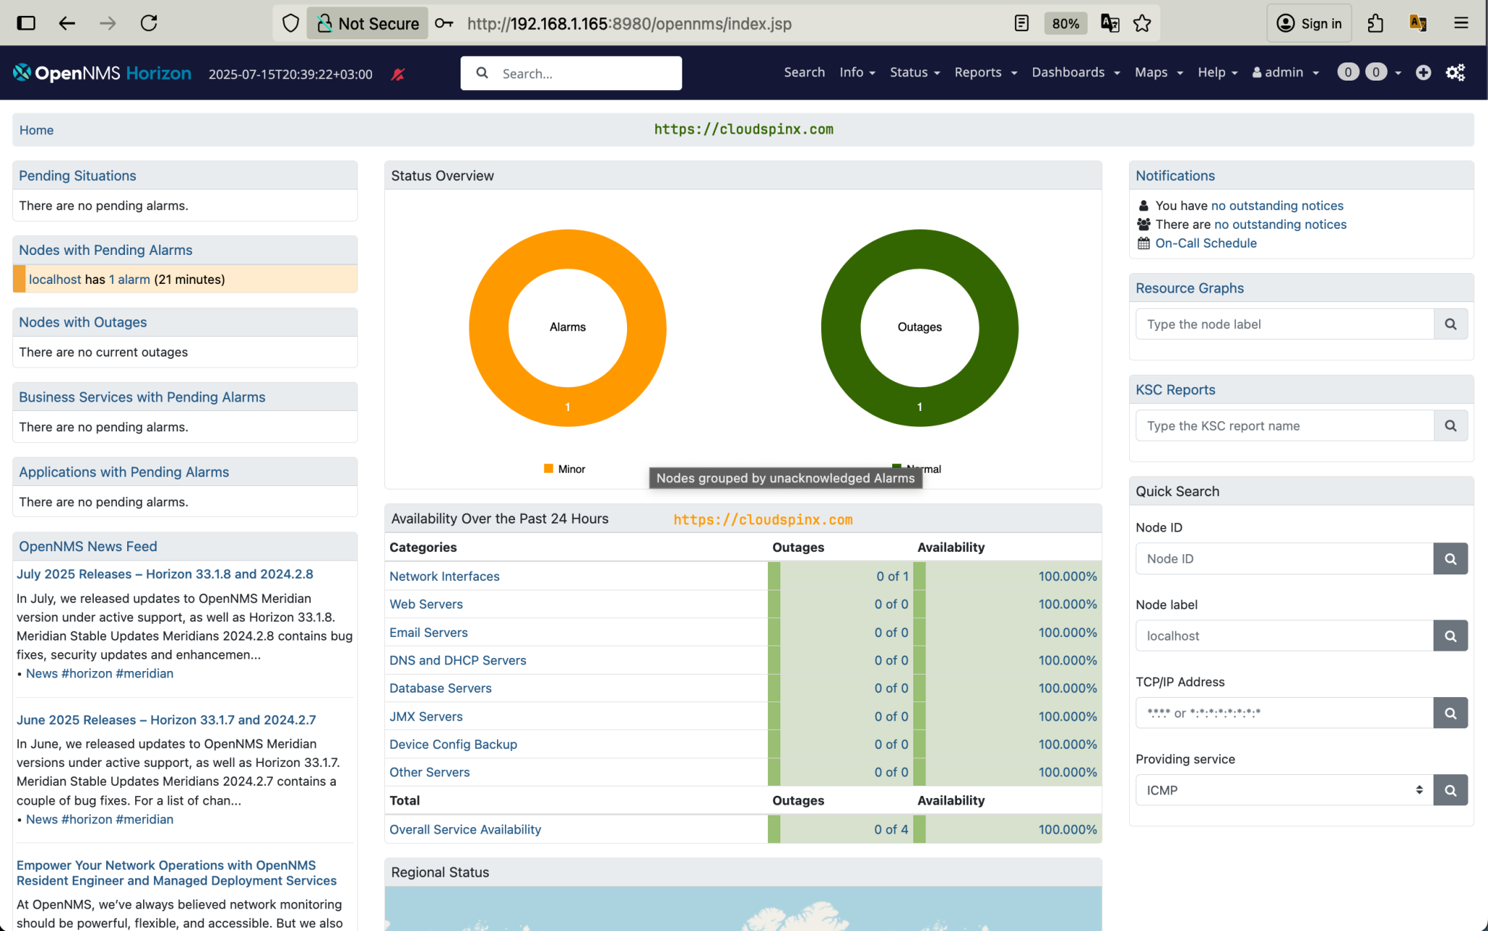Click the browser reload page icon
The width and height of the screenshot is (1488, 931).
point(149,23)
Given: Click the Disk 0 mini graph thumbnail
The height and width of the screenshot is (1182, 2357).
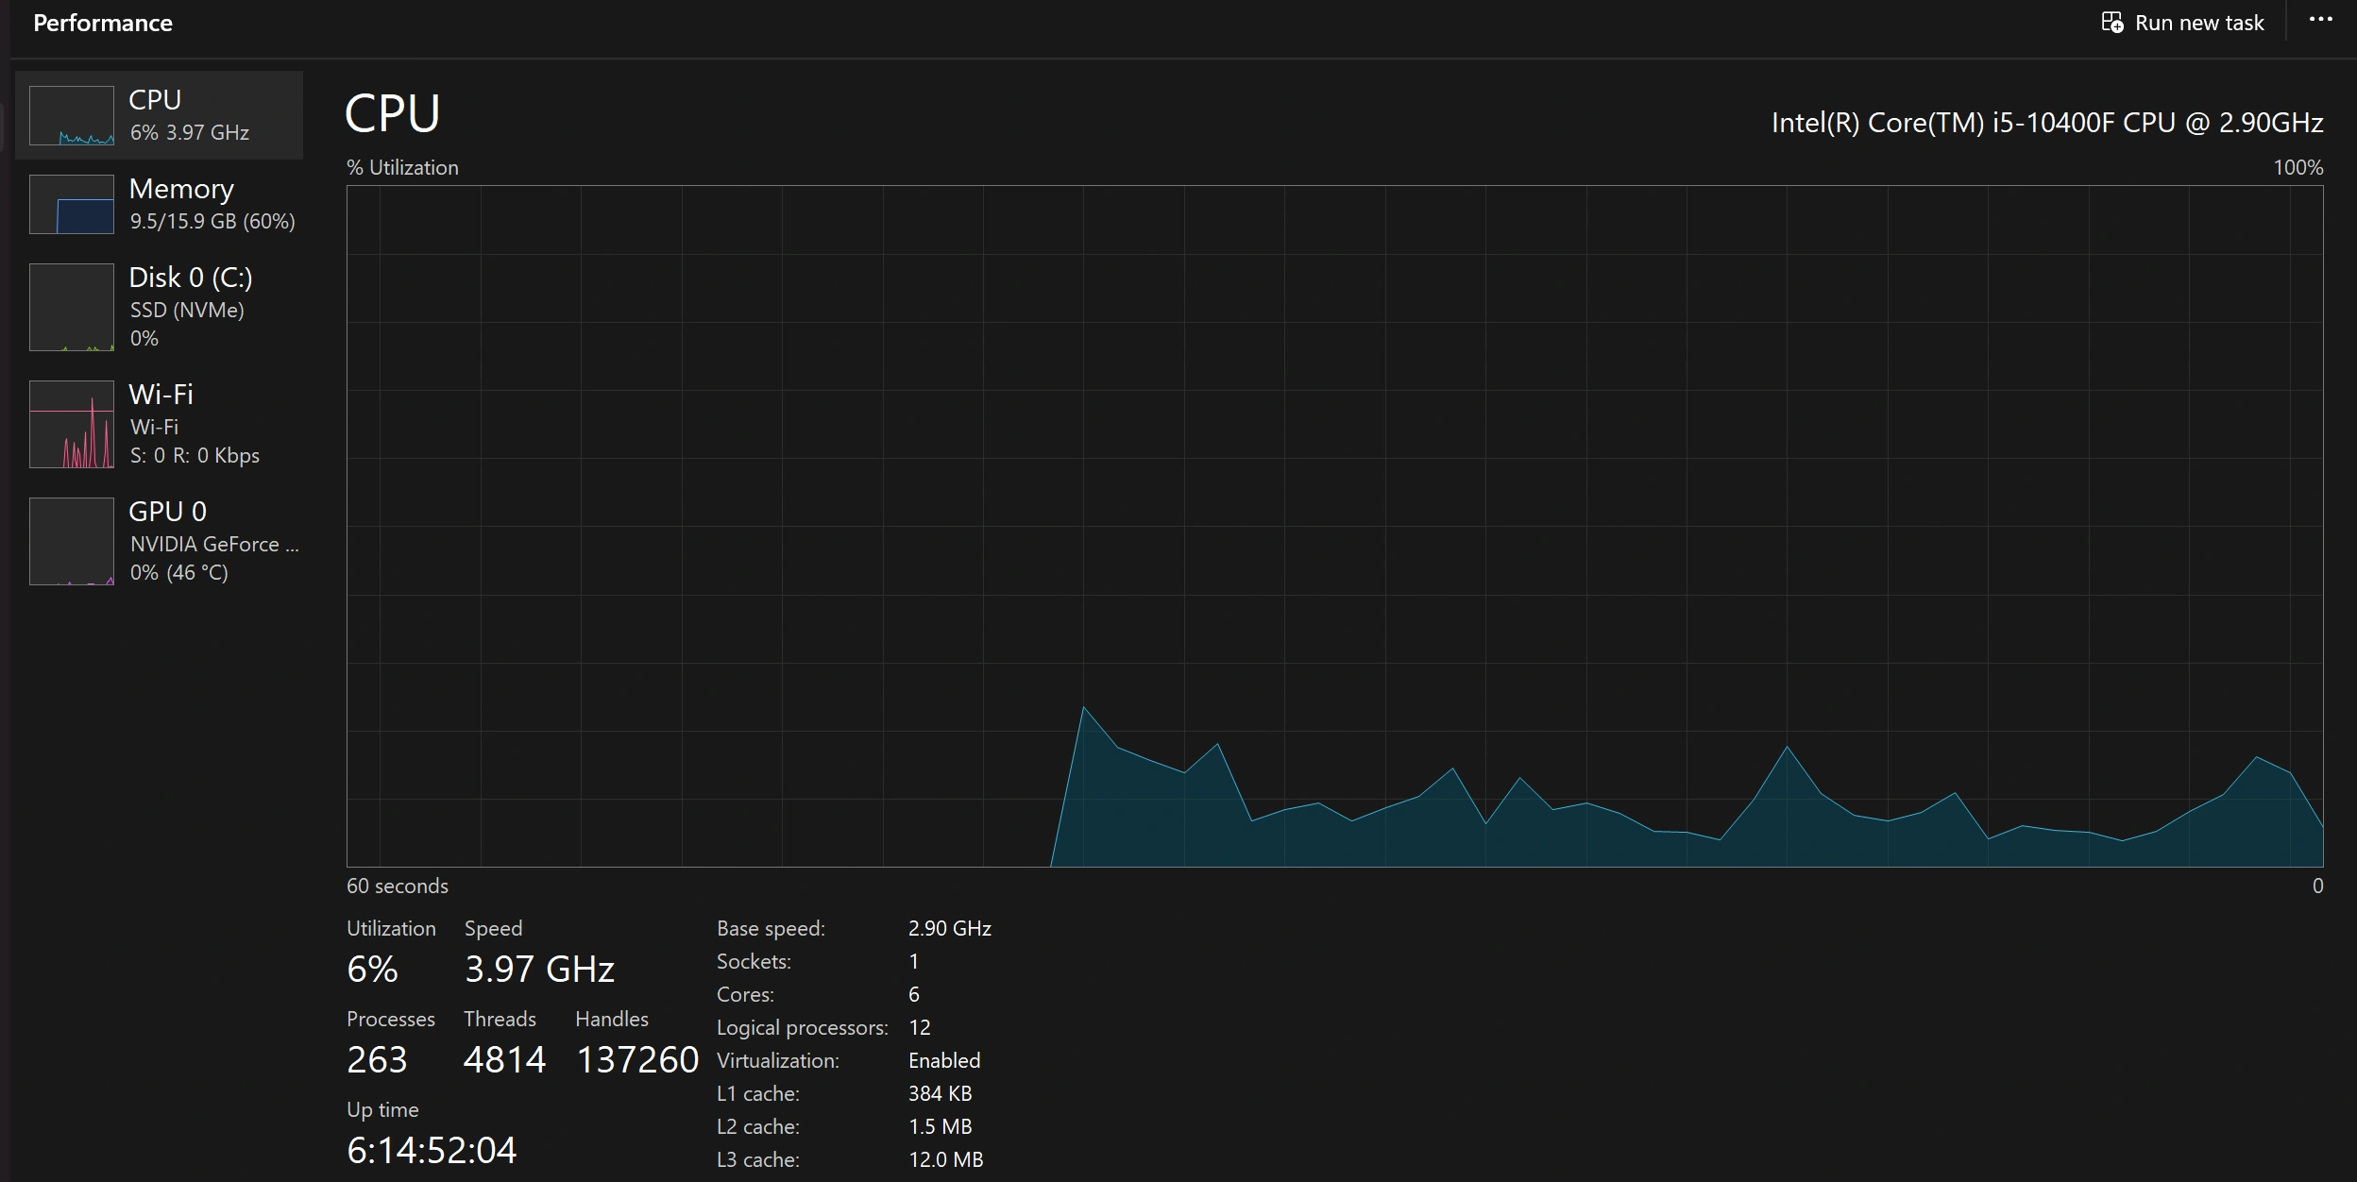Looking at the screenshot, I should 72,307.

PROBLEM STATEMENT: Omit the pictures and print again exactly the lines from the one with "Given: Click the Disk 0 mini graph thumbnail" through the final line of the entries, both ends included.

WRITTEN ANSWER:
Given: Click the Disk 0 mini graph thumbnail
The height and width of the screenshot is (1182, 2357).
Looking at the screenshot, I should 72,307.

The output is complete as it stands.